Published on:

Los Angeles Unified School District Fails to Protect Children, Ordered To Pay

The Los Angeles Unified School District has been ordered to pay some $1.6 million to families of three girls who were molested by a teacher’s aide, a man named Ricardo Guevara. The man is now incarcerated and will spend the next 15 years in jail for lewd acts with a child.

LA%20USD.jpgWhat is incredibly difficult to understand is that the jury and the public were never told that this was actually the third set of accusations that were brought against this man. In two other incidents, he was accused of such crimes and yet, due to a lack of evidence, no charges were pressed and even worse, the man was placed back into the classrooms.

The L.A. Times states that over the years, this is a pattern that the school district has had.
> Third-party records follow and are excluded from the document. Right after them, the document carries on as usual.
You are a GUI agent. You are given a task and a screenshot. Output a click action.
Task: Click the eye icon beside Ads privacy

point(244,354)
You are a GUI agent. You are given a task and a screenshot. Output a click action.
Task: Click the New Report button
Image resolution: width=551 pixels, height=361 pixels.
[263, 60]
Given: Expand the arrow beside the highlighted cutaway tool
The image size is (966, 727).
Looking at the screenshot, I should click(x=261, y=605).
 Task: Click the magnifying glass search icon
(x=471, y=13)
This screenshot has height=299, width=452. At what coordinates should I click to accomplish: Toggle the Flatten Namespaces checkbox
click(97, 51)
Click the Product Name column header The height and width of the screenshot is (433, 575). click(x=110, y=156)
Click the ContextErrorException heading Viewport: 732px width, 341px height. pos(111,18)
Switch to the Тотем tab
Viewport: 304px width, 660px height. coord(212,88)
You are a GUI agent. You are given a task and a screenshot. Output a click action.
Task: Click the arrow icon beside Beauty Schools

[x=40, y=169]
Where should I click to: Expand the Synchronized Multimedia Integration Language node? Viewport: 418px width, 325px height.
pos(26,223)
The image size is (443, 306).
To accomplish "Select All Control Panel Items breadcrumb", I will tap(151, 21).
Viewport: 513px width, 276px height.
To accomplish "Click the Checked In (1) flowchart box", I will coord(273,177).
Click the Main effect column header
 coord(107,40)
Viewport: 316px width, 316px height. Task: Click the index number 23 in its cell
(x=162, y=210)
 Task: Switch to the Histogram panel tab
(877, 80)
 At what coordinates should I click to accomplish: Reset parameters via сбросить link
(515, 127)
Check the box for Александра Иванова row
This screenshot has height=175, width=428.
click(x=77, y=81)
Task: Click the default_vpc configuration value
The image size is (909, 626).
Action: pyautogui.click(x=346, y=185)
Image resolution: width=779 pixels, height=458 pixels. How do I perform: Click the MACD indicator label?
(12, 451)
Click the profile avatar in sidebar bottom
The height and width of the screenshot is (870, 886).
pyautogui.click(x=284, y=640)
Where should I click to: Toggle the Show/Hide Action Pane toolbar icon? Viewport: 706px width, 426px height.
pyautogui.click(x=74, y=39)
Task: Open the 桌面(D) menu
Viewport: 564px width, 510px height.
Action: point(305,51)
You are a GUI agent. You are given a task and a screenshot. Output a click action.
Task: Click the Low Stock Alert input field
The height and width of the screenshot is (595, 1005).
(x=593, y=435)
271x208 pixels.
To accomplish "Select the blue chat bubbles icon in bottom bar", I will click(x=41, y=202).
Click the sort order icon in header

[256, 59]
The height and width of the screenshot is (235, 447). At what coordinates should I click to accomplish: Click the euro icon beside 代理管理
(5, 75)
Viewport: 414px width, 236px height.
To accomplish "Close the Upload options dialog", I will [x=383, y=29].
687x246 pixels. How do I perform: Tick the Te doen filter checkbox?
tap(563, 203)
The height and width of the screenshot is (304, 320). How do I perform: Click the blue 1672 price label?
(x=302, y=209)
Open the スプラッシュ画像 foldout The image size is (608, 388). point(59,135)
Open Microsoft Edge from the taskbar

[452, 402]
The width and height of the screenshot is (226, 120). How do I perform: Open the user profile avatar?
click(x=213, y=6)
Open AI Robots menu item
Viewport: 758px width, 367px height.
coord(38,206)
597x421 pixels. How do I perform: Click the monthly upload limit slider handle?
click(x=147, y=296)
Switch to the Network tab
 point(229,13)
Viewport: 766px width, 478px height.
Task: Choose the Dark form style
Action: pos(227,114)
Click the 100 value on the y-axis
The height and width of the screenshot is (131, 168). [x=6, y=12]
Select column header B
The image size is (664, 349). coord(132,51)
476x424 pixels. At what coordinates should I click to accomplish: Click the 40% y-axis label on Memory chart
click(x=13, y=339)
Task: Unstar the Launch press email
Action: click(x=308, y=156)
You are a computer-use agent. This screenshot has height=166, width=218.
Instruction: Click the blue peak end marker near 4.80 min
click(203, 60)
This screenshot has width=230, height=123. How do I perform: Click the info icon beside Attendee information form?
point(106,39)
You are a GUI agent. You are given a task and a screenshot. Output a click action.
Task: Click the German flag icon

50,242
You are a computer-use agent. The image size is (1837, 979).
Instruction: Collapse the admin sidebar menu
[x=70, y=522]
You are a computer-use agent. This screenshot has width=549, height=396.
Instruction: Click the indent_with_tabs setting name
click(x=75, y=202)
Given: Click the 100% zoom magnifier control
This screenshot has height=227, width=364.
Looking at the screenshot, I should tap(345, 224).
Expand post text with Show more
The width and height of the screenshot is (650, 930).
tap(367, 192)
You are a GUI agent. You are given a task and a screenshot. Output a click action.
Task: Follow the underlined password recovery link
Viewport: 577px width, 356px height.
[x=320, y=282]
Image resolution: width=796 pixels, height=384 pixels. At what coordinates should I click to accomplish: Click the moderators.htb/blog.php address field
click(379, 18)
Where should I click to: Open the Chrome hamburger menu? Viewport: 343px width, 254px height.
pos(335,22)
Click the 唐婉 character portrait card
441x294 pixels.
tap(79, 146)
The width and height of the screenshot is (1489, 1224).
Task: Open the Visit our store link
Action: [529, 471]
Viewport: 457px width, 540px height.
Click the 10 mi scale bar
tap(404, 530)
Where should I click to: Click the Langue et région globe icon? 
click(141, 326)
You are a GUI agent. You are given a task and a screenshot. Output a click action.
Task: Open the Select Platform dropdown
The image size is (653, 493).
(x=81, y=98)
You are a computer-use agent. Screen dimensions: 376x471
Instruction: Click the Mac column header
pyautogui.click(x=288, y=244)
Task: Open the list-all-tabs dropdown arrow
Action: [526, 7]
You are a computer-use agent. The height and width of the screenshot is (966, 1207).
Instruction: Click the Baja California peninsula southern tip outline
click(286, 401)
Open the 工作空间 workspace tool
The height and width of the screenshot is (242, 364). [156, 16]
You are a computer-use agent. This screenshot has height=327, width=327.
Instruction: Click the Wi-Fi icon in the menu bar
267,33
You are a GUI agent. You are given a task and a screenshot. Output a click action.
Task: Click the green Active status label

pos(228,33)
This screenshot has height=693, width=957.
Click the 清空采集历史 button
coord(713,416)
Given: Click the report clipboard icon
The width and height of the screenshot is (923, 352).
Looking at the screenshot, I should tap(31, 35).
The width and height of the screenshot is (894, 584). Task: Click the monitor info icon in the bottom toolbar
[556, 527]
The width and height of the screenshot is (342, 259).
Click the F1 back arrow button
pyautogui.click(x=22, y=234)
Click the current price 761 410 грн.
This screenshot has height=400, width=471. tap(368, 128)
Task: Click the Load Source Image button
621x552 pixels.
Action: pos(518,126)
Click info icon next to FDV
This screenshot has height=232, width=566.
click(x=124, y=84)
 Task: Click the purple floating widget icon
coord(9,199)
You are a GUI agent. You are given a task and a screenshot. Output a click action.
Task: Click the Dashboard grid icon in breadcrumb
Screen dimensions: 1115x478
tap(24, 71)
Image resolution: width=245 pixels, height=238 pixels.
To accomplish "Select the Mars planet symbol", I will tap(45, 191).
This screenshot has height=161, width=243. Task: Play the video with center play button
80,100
There have been other instances, other cases, in which sexual misconduct complaints were brought to the attention of the school district in regards to employees. But, the claims were dropped and the individuals ended up in other schools. In one such instance, the new principal did not know of the background of Guevara.

The evidence is striking. In one instance, a school teacher was accused of molesting a 4th grade student in 2001. Prosecutors declined the case and the man was transferred to another school. He repeated the action and in 2004 was sentenced to six years in jail.

In another instance, an elementary teacher was accused of misconduct for insisting that a child sit on his lap and pose for a camera. The case was brought before the police who told the school to handle it administratively and they did by just telling the man to stop. Later, he pleaded no contest to sexual abuse of a child and will spend 16 years in prison for it.

The problem with these cases is that the legal system does not believe there is enough evidence to pursue legal action. More so, the only evidence comes from frightened children who are often too scared to talk. Many believe, though, the schools should err on the side of safety for the child, rather than protecting the teacher.